Tout en s’efforçant de respecter les mesures de distanciation physique, les partenaires humanitaires effectuent des campagnes d’information et de prévention dans les principaux sites où sont hébergés les réfugiés et les migrants. Ils veillent aussi à ce que ces personnes, présentes dans 17 pays, disposent d’eau potable et de savon, et aient accès à des services d’assainissement.

« Les organisations travaillent sans relâche pour trouver des moyens innovants qui leur permettent de continuer à soutenir les personnes les plus vulnérables dans le contexte actuel », ont indiqué les deux agences coordinatrices, qui aident en outre les autorités nationales à mettre en place des espaces d’observation et d’isolement pour les cas potentiellement positifs de COVID-19.

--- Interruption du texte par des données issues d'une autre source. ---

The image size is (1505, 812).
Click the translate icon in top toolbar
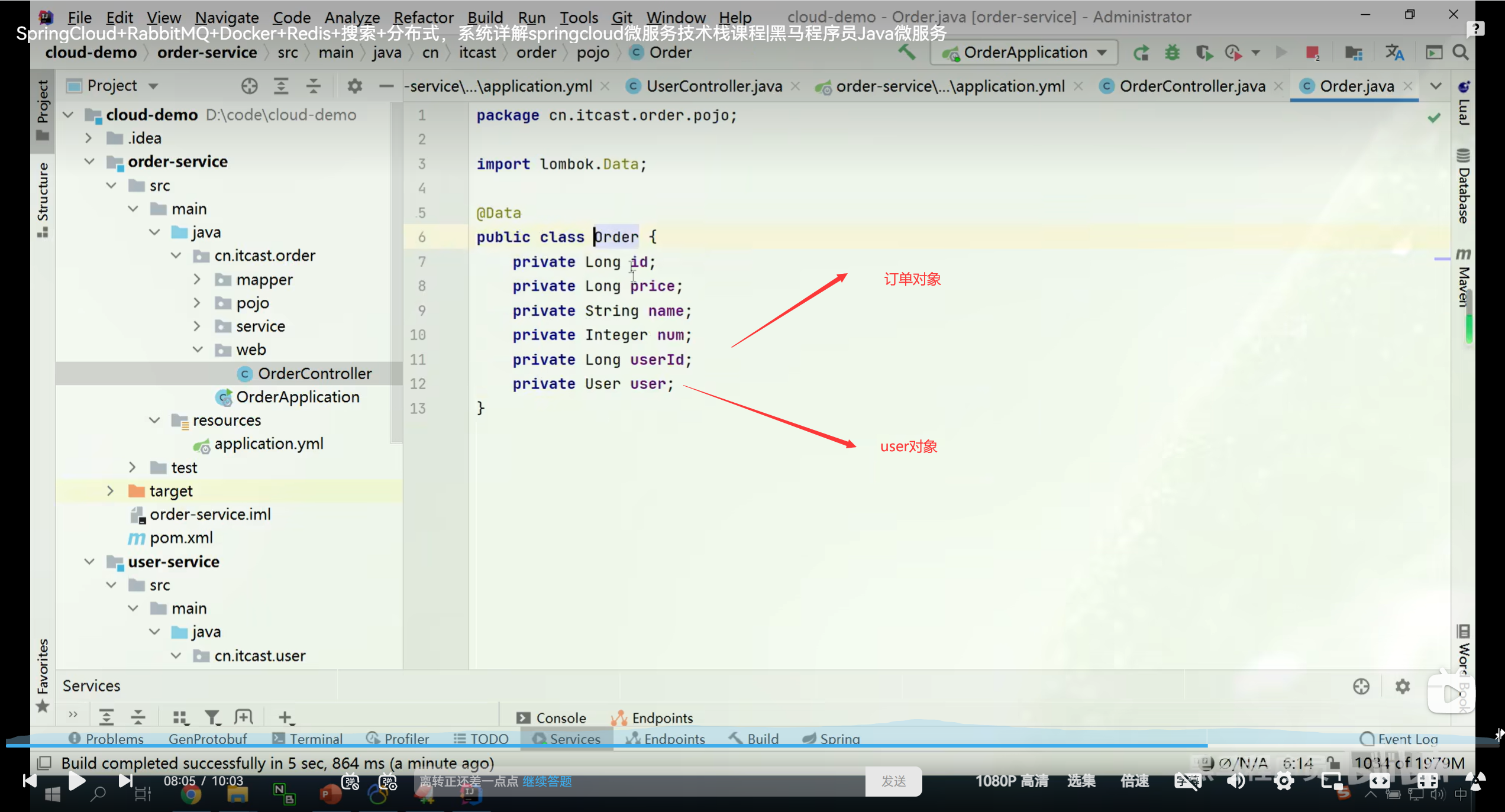1394,53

En Asie, fortes craintes pour les réfugiés rohingya au Bangladesh

Au Bangladesh, plus de 800 cas déclarés de COVID-19 ont déjà été recensés. Pour répondre à la menace de propagation, le gouvernement a imposé un confinement total à sa population. La mesure concerne aussi les réfugiés en provenance du Myanmar voisin, dont plus d’un million vivent entassés dans le district de Cox’s Bazar.  

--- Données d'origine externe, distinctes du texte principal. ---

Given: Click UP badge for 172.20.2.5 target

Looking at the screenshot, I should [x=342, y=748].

Si une famille rohingya revenue d’Inde récemment a été placée en quarantaine dans un camp de transit de l’ONU, aucun cas de COVID-19 n’a encore été signalé parmi ces populations extrêmement fragiles. Le risque est grand cependant que le virus s’y diffuse.

Dans le camp de Kutupalong, l’un des plus peuplés au monde, situé au cœur de Cox’s Bazar, le HCR participe aux actions de préparation menées par les autorités locales pour endiguer, autant que possible, l’avancée de la pandémie. Face à ce qu’elle qualifie de « course contre la montre », l’agence contribue notamment à la construction d’un centre d’isolement pouvant accueillir jusqu’à 200 personnes, issues du camp comme des communautés locales.

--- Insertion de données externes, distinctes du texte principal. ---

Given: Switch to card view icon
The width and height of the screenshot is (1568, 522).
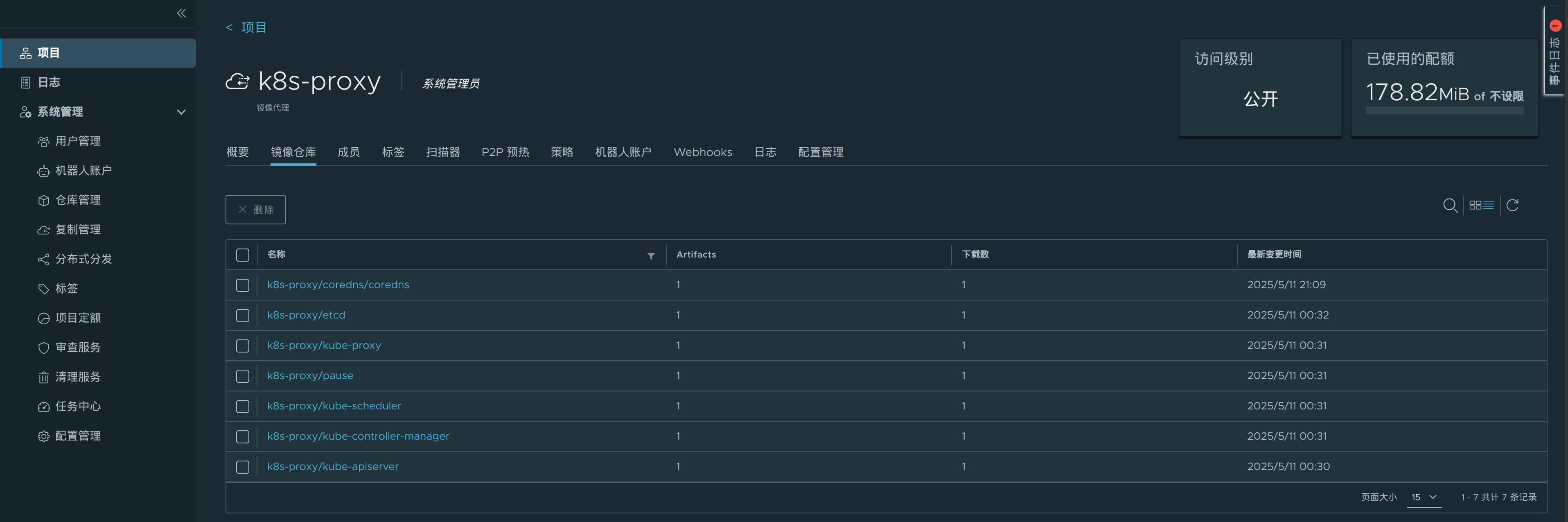Looking at the screenshot, I should coord(1475,205).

D’autres installations de ce type sont en cours de montage dans le district, avec le soutien du gouvernement et de partenaires humanitaires. Le HCR prépare également l’arrivée de 1 200 lits supplémentaires à l’extérieur des camps d’Ukhiya et de Teknaf, tandis que l’UNICEF et l’ONG Save the Children prévoient d’en faire venir 1 700. 

De son côté, l’OIM met l’accent sur l’information des populations face aux risques de propagation du virus. L’agence a ainsi formé 600 membres de ses équipes à la reconnaissance des symptômes cliniques de la maladie et à la prévention de sa transmission. Deux de ses vidéos de sensibilisation, diffusées en bengali sur les réseaux sociaux, ont été vues plus de 70 000 fois.

Au-delà du Bangladesh, l’OIM s’emploie à faire rayonner cet effort d’information. Elle a ainsi fait traduire des documents de prévention à destination des communautés de langue bengali en Malaisie, au Vanuatu, à Bahreïn et aux Maldives.